With the deadline to apply for federal funding looming, Coutinho asked council to make a decision on the site so that staff could work on securing the remaining components of the project.
He added that whatever levels of fundraising or corporate sponsorship come in will determine extras, like walking trails, storage space, and other amenities.
“Without an injection of very substantial funding, we’re limited with what we can build,” Coutinho said during the presentation.
Total costs of what this project will be have yet to be determined as a detailed Class D estimate needs to be drafted, but Coutinho said he estimated that a $9 million project would be likely, with one or more corporate sponsors signing on.
After consulting with several stakeholders and potential users of a new facility, Coutinho said refurbishing the existing arena at the Hants County Exhibition Grounds wouldn’t have been ideal as switching back and forth from ice surface to horse show venue was seen as undesirable.
He said the agriculture society indicated that if the existing arena were retrofitted to fully become an ice surface, the town would have to build a horse show venue for the society.
The CAO also said that staff would look into reviving the old Stannus rink as part of the heritage component.
More stories on the proposed Hockey Heritage Centre
David Hunter, general manager of the Valley Maple Leafs, a junior B hockey team based in Windsor, said he’s concerned with the size of the arena.
“To go ahead with a project with $7.5 million, that’s not enough,” Hunter said. “They talked to the Brooklyn rink, who said the most they ever get out there is 300 people, but who do they have out there as a draw? Minor hockey? The Valley Maple Leafs was never mentioned here. Do they want us here?”
Harry Ullock, a Windsor resident and member of the Windsor Agricultural Society, said they offered the exhibition grounds as a location because of the proximity to existing infrastructure.
“The unspoken factor tonight is accessibility on College Road. I was the traffic authority here for five years, so I know the level of complaints we’d get just from a soccer game, let alone functions that could draw three times that,” Ullock said. “If they want a second access? How many millions are they going to spend on that to get to a… poor location?”
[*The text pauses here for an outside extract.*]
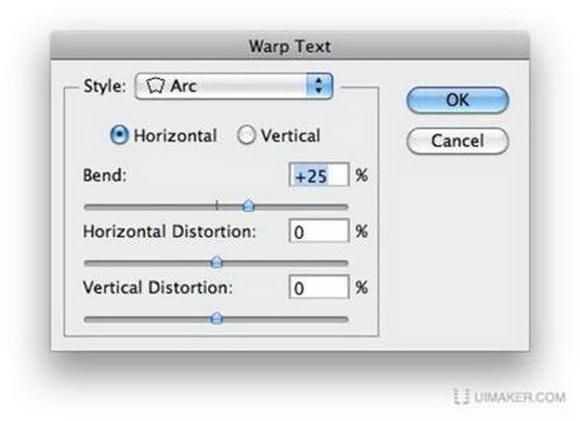Click the Horizontal option label text
The width and height of the screenshot is (580, 421).
(175, 135)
He was also concerned that the public was never provided the opportunity to give their input during a public meeting before a decision was made.
Paul Phillips, the president of West Hants Minor Hockey, said he wasn’t concerned with the location of the rink but is hopeful ice time rates will stay relatively the same.
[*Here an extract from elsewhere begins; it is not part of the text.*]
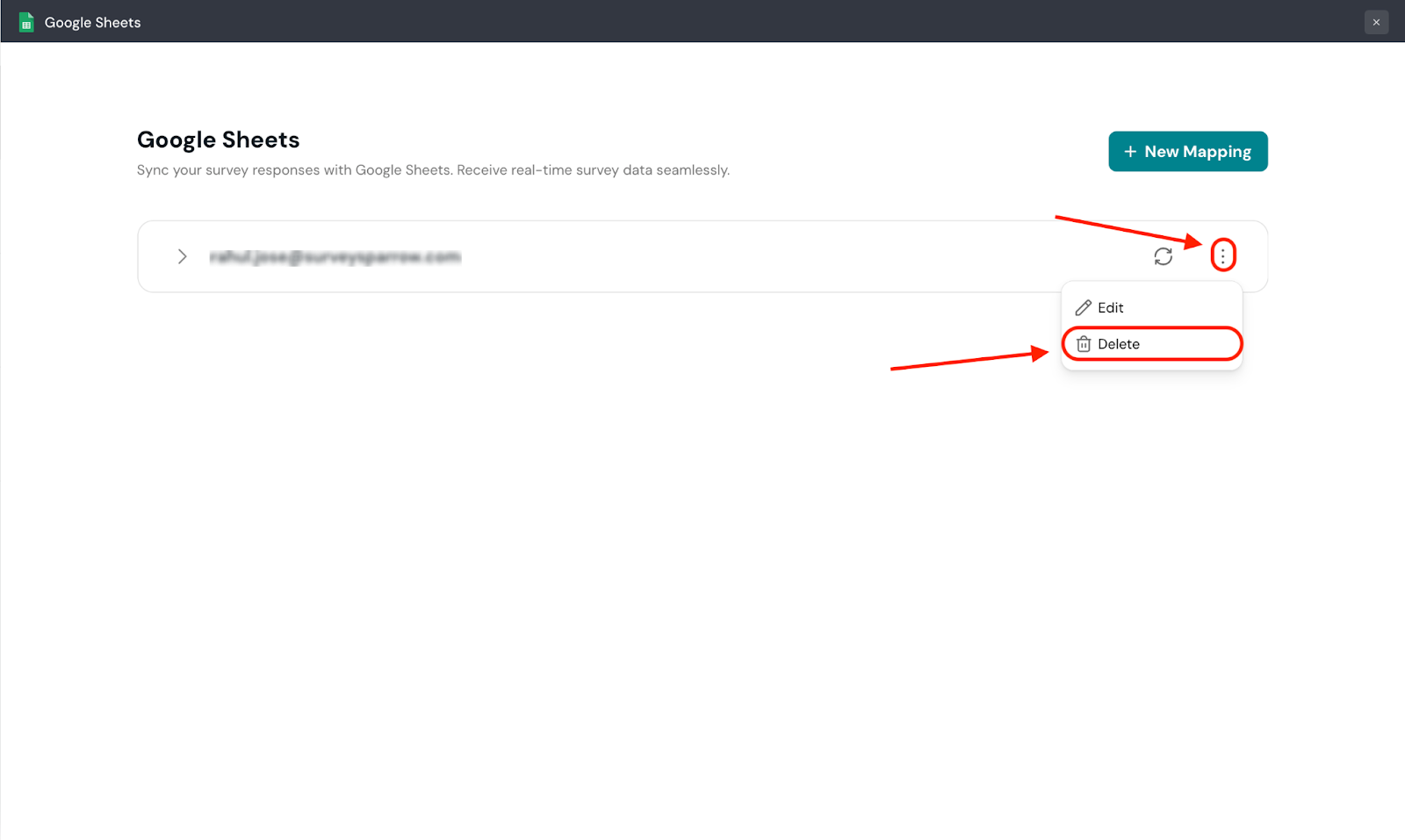Viewport: 1405px width, 840px height.
Task: Click the bold Google Sheets page heading
Action: tap(218, 140)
“Our membership has stayed somewhat constant, despite a blip when the Brooklyn arena collapsed,” Phillips said. “In order for us to stay constant, our cost structure has to stay similar or the same. If rink costs go up, that’s our biggest cost.”
He added that the minor hockey association is in support of the project, but wants to make sure costs don’t skyrocket.
The seven options
Coutinho presented seven potential options for building a new arena in Windsor.
Windsor council ultimately opted for building a hockey rink at Long Pond, and explore expanding the hockey heritage potential of the Haliburton House Museum and the Stannus Rink.
The seven options were:
— Refurbishing the existing Hants County Exhibition Arena. It was an estimated $6.6 million to $8.5 million to complete, plus additional costs of building a new horse show arena.
— Building a new arena on Hants County Exhibition Grounds.
— Building an arena on land the town already owns on Wentworth Road, where Windsor Regional High School used to be located.
— Building a new arena on Long Pond
— Building a new arena on another property being explored if conditions are viable, the Haliburton property for example.
— Building a new arena on Long Pond and modifying Haliburton House to include an extension of the museum in a bundle.
— Building a new arena on Long Pond, modifying Haliburton House to include an expansion of the museum and also exploring the rebirth of the Stannus Rink as a heritage bundle.
Final designs of the proposal have no yet been completed.